ABRA
Auditory Brainstem Response Analyzer
ABRA is an Auditory Brainstem Response (ABR) analysis pipeline whose core is a pair of convolutional neural networks built on top of a preprocessing stage: a peak-finding CNN that localizes the Wave I peak, and a thresholding CNN that predicts the signal detection threshold from waveform-stack data. Raw ABR data (Tucker Davis .arf, EPFL .tsv/.asc, or standardized .csv) is normalized and cleaned first; the preprocessed waveforms then feed into these models to automate what has traditionally required manual marking and subjective threshold calls. Users can run this pipeline via a Streamlit web app for batch upload and analysis, with optional manual override. The project is developed with the UCSD Manor Lab; method and validation are described in the bioRxiv preprint.
From preprocessing to CNNs
Preprocessing takes raw files and produces a unified representation of ABR waveforms: format-specific parsing (e.g. attenuation vs absolute dB SPL for .arf), alignment of level and frequency dimensions, and optional filtering or baseline correction. The result is a vector representation of each waveform that the CNNs expect for peak-finding and thresholding.
The peak-finding CNN operates on these preprocessed waveforms. It is a convolutional network (1D convolutions along the time axis) trained to regress peak locations for wave I of the ABR. The model learns to be robust to noise and level-dependent morphology so that peak tables can be generated automatically across conditions.
The thresholding CNN takes preprocessed waveform-stack data and predicts the signal detection threshold—the stimulus level (e.g. dB SPL) at which the ABR is deemed present. This is done viaclassification ( present/absent per level), with the CNN capturing the relationship between waveform shape and detectability. Together, the peak and threshold models turn raw preprocessed ABR data into structured outputs (peak latencies/amplitudes, threshold estimates) that the Streamlit app surfaces for users to review and export.
Training & evaluation
The convolutional neural networks are trained on diverse datasets collected from multiple experimental settings. This multi-site, multi-protocol training data is intended to improve generalization so that the peak-finding and thresholding models perform well across different laboratories, acquisition systems, and stimulus parameters. Before training, each ABR is put through a data augmentation pipeline including random noise addition, random amplitude scaling, and random time shift, allowing the model to learn to be robust to and generalize for new data with these variations. Preprocessed waveform-stack data are used as inputs; labels are expert manual annotations (peak latencies and amplitudes, threshold judgments) so that the models learn to replicate expert-level decisions in a consistent, automated way. The training data is split into training, validation, and test sets to evaluate the model's performance.
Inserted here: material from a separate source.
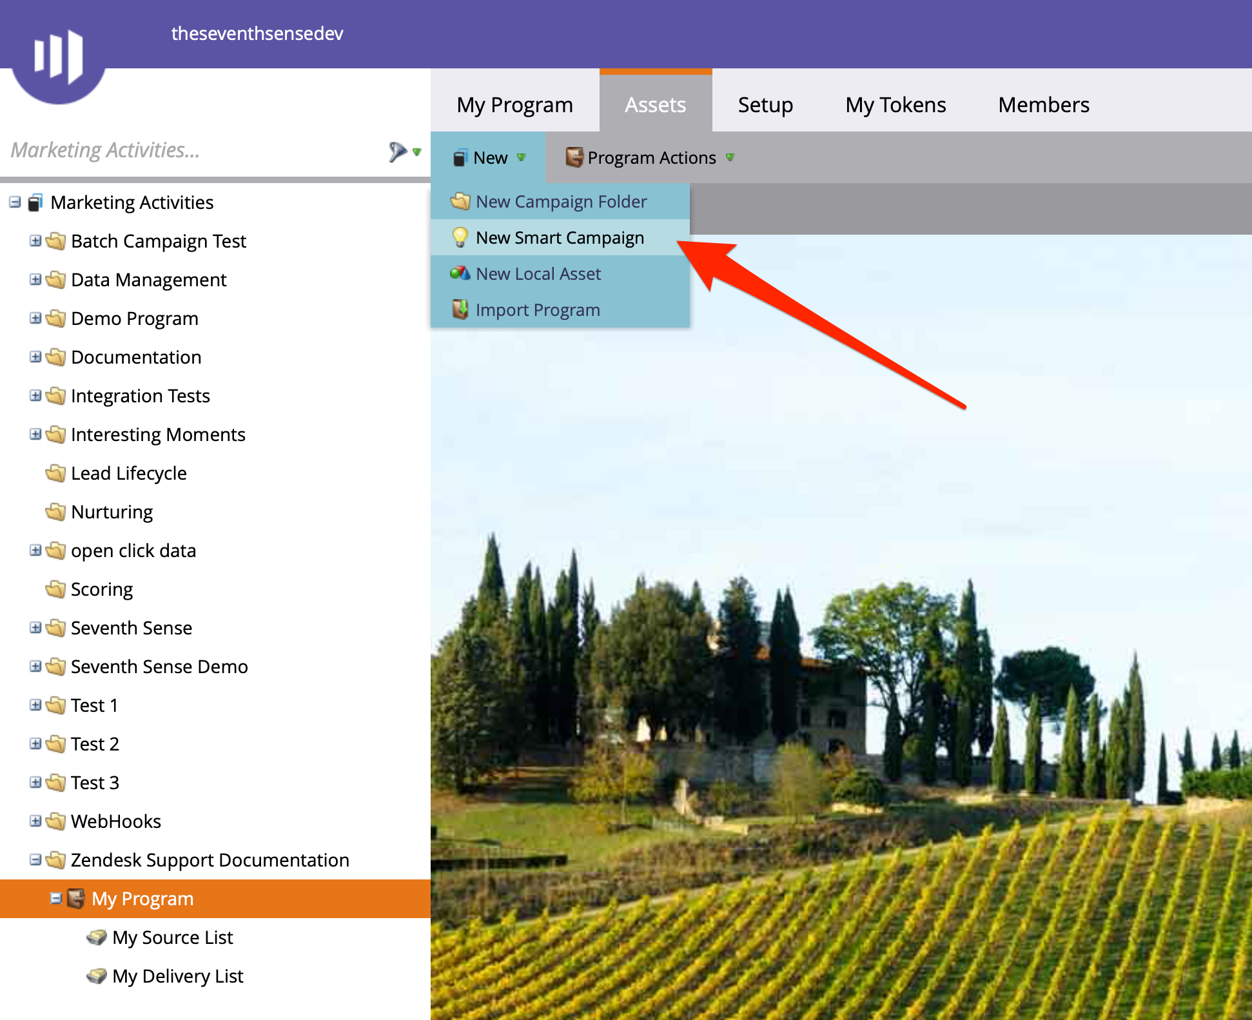The height and width of the screenshot is (1020, 1252).
Task: Select the Seventh Sense Demo folder
Action: tap(159, 667)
Evaluation demonstrates that ABRA’s deep learning models achieve performance comparable to expert human annotators on the key ABR metrics: peak amplitude, peak latency, and auditory threshold estimates. In addition, the toolbox dramatically reduces analysis time compared to manual marking and threshold calls, and it enhances reproducibility across datasets from different laboratories—addressing the variability and limited reproducibility that traditionally accompany subjective manual ABR interpretation. The app is used in the lab for batch analysis: preprocessing runs first, then the CNNs produce peak tables and threshold estimates that users can review and edit before export.
Technical depth
Preprocessing supports Tucker Davis .arf (with optional attenuation→dB SPL handling), EPFL .tsv and .asc, and .csv with Level(dB) and Freq(Hz) and a data vector per row. The pipeline normalizes sampling, alignment, and units so that the peak-finding and thresholding CNNs receive fixed-size or padded inputs. Model artifacts (saved weights, config) are loaded at inference; the Streamlit app (ABRA.py) calls into the preprocessing and model code, then renders tables and plots.
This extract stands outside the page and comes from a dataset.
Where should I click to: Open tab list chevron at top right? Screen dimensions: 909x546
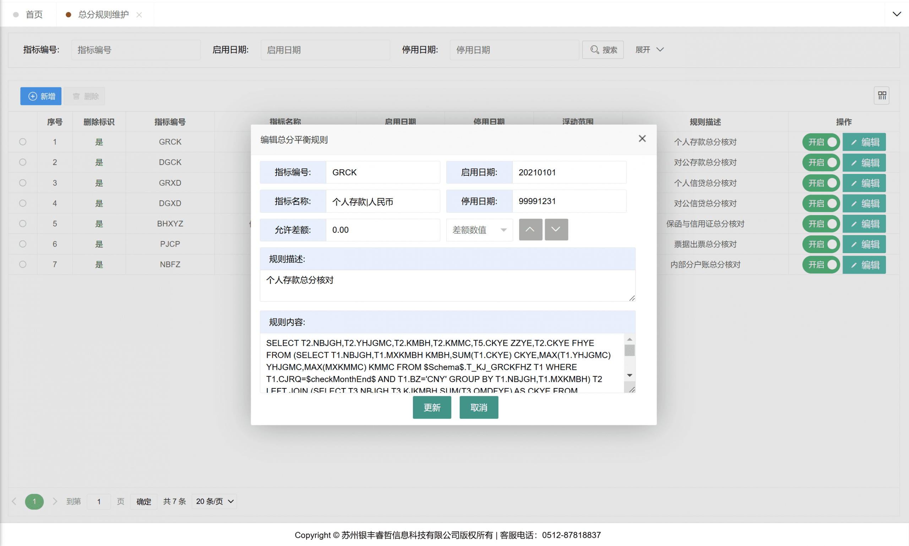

The codebase is organized so that preprocessing, peak model, and threshold model are distinct modules; utils hold shared logic, and notebooks demonstrate usage. An API-only install (requirements-api.txt) allows programmatic use of the preprocessing and CNN inference without the web UI. Local runs use streamlit run ABRA.py in a conda environment (Python 3.12).
Tradeoffs
Using CNNs for peak finding and thresholding trades interpretability for automation and consistency: the models learn from data rather than hand-tuned rules, but individual predictions are not easily explained. Preprocessing is kept explicit and format-aware so that the CNNs see a consistent input distribution; domain shifts (e.g. new acquisition systems or protocols) may require retraining or fine-tuning. The Streamlit UI and manual-edit workflows provide a safety net—researchers can override model outputs and export corrected results—so the system remains suitable for high-throughput batch analysis with human-in-the-loop quality control.
Limitations & future work
The CNNs are trained on data from supported formats and acquisition paradigms; performance may degrade on very different hardware or protocols without retraining. Future work may include shared or multi-task backbones for peak and threshold models, uncertainty estimates (e.g. confidence intervals for threshold), and integration with additional export and lab pipeline tools. The open-source repo documents installation, usage, and extension points for the preprocessing and CNN inference pipeline.